PARIS-NORMANDIE
Une forêt jardin au fort de
Tourneville
Stéphane
GOUEL
|
Publié
22/11/2017
Initiative. Un jardin potager d’un genre
nouveau va prendre racine sur les fortifications du fort de Tourneville.Le
fruit d’une année de réflexion pour l’association Fort ! Et des premières
plantations qui démarrent aujourd’hui.
Le fort de Tourneville multiplie les initiatives de
reconquête de ses espaces naturels. Après l’ouverture au public, cet été, d’une
bergerie avec sa meute de moutons dans un vaste secteur de sous-bois à l’est,
c’est à présent aux fortifications nichées à l’ouest d’ouvrir le champ des
possibles. À grand renfort de pelles mécaniques et de terre végétale, 300 m² de
surface cultivable ont pu ainsi être dégagés. Plusieurs semaines de labour
nécessaire avant d’accueillir les premières plantations qui commencent
aujourd’hui. Un important travail de culture participative puisque doivent se
rejoindre des jardiniers de passage, des voisins, des habitants, des artistes
résidents du Fort, l’hôpital Pierre-Janet et sa structure EM2R, l’AHAPS, l’IMP
L’Espérance, des collégiens et différents services de la Ville du Havre.

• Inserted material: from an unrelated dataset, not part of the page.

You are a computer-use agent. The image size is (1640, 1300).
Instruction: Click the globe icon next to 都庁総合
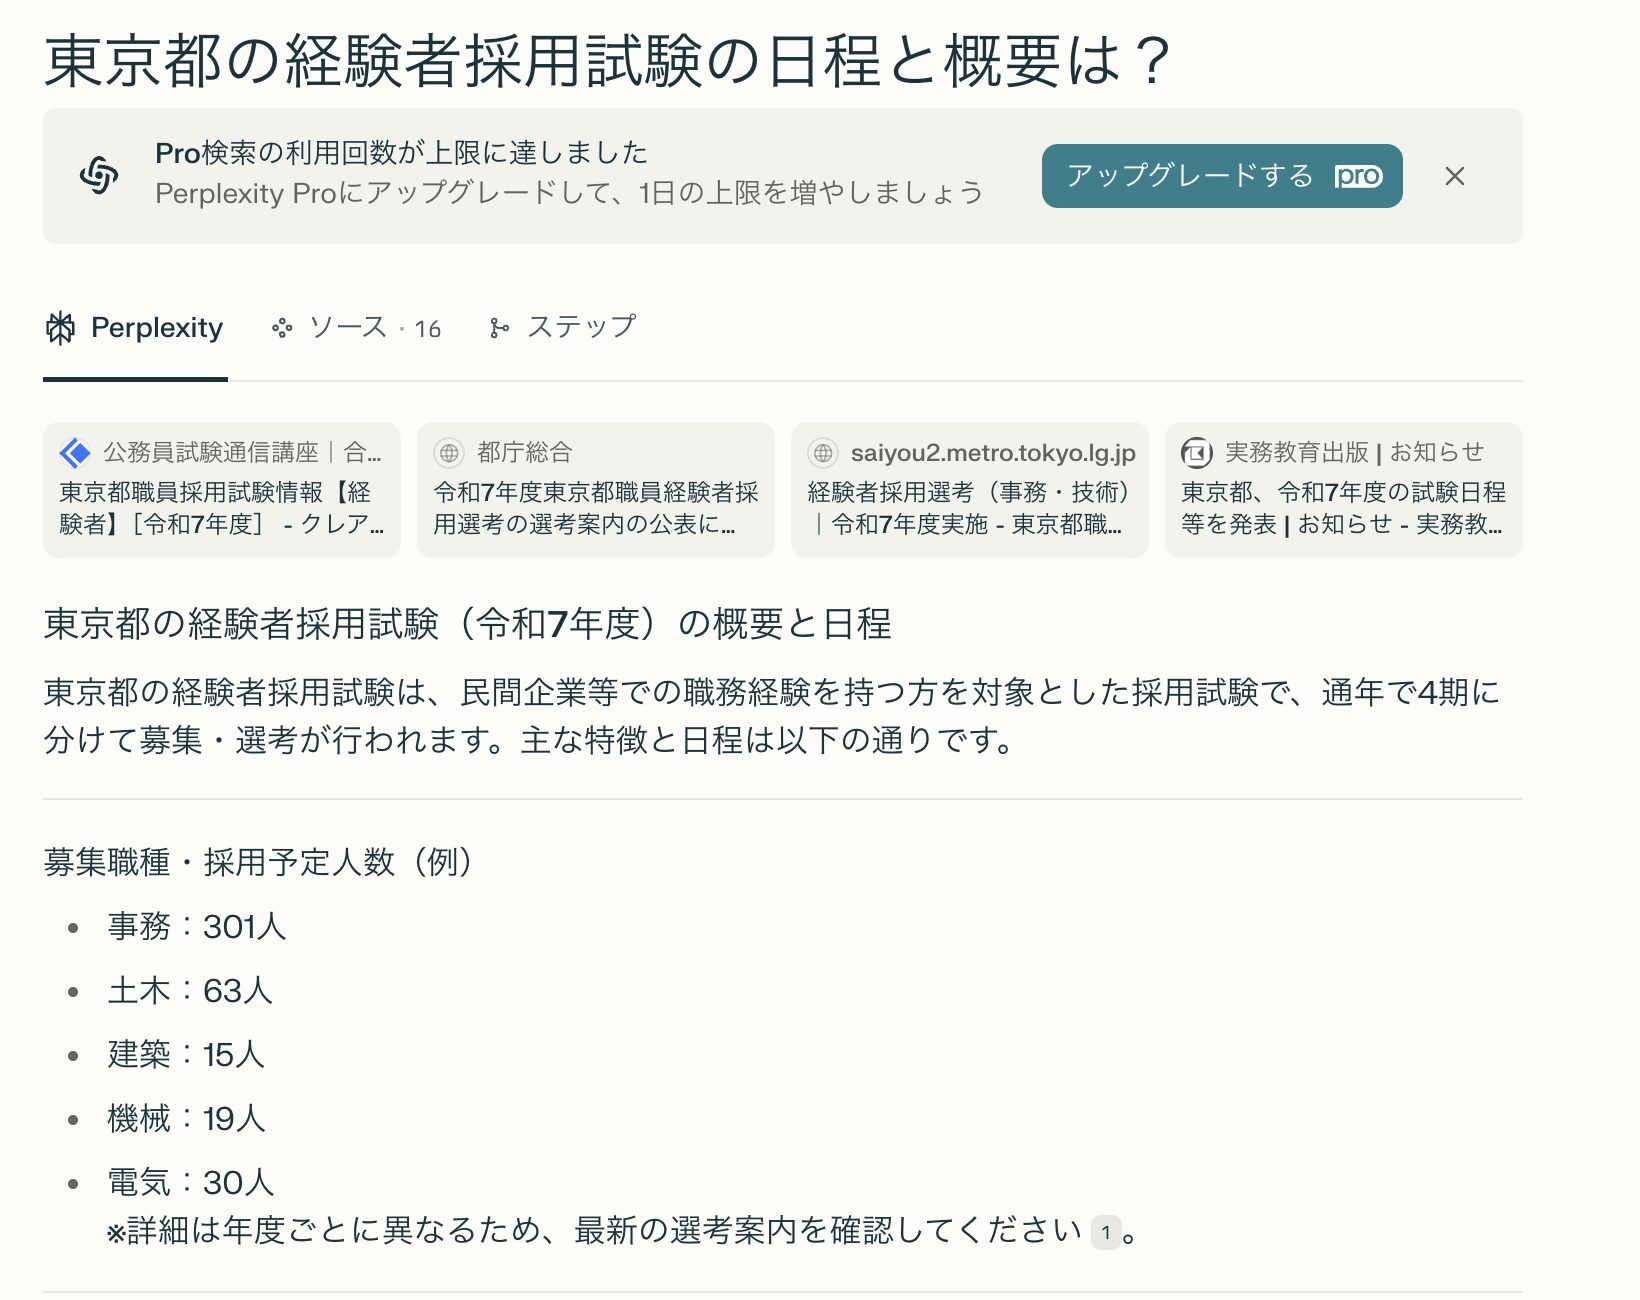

Et cette date du 23 novembre n’est pas le fruit
du hasard. Elle tombe en pleine effervescence du salon Réinventif qui ouvre ses
portes demain à l’entrée sud du fort (lire encadré). « C’est un
projet que l’on mûrit depuis près d’un an, explique Antoine Allain,
coordinateur de « Fort ! », l’association qui fédère toutes les
structures culturelles ayant élu domicile dans l’ancien bastion
militaire. Quand sont venues les idées de réaménager le site, on s’est
aperçu qu’il y avait deux espaces verts immenses de chaque côté du fort. Une
parcelle plutôt destinée à l’écopâturage, avec la bergerie et les moutons, et
une autre sur laquelle on pourrait imaginer des jardins potagers ».
Une
forêt-jardin
Si, par le passé, un petit groupe d’habitants avait
déjà tenté de planter sur cette parcelle, « au fur et à mesure de
l’avancement du projet, on a découvert des gens passionnés de permaculture, un
nouveau mode d’agriculture. Ce qui nous a conduits à collaborer avec
Louise Géhin, une éco-agronome chargée du suivi des programmes scientifiques à
la ferme biologique du Bec Héllouin/Institut Sylva », éclaire le
coordinateur. À intervalles réguliers, et sous les conseils avisés
de cette spécialiste, « des groupes de travail se sont constitués pour
imaginer les jardins de demain mais surtout quelles pouvaient être les attentes
du public, ajoute Antoine Allain. On a emmené un groupe
constitué d’habitants et du centre social Val Soleil à la ferme du Bec Hellouin
pour qu’ils s’inspirent des lieux ». Un cadre
bucolique exemplaire où, collégialement, la décision a été prise de créer une
forêt-jardin comestible sur la parcelle. « Ce modèle existe
depuis toujours dans l’agriculture mais il a été remis au goût du jour par le
biais de la permaculture », souligne Antoine Allain. S’inspirant
de l’écologie naturelle et de la tradition, la permaculture repose sur une
éthique de vie basée sur trois piliers : le bien-être de l’Homme, la
préservation de la nature et le partage équitable dans la société. « Un
jardin forestier, c’est sept strates identifiées qui vont de la canopée en
passant par le sous-bois jusqu’au sous-sol du terrain »,
explique Antoine Allain. Autant de surfaces différentes à exploiter tout en
ayant le moins d’entretien possible. « On a réfléchi à des zones
bien définies,observe encore Antoine Allain. Des plantes vivaces
que l’on n’a pas besoin de replanter chaque année, des arbustes fruitiers, des
aromates, des légumes... Et faire en sorte que les gens viennent de manière
régulière, soit pour récolter ou pour regarder ». Lieu de balade
ou de contemplation, ce jardin est aussi un bel exemple de coopération avec les
différents services municipaux. « Les espaces verts nous ont fourni des
plaquettes de bois pour aménager les chemins entre les parcelles
cultivées » apprécie David Amiard. Ou encore le service écopédagogique
qui dispose déjà d’une quinzaine de jardins partagés en ville. « Il va
nous aider à développer et animer ce nouveau type d’agriculture », s’enflamme
le régisseur de l’association Fort ! Un modèle unique en
France ? « Dans le sens de forêt comestible urbaine, en plein cœur
d’une ville, ça n’existe quasiment pas », avance-t-il.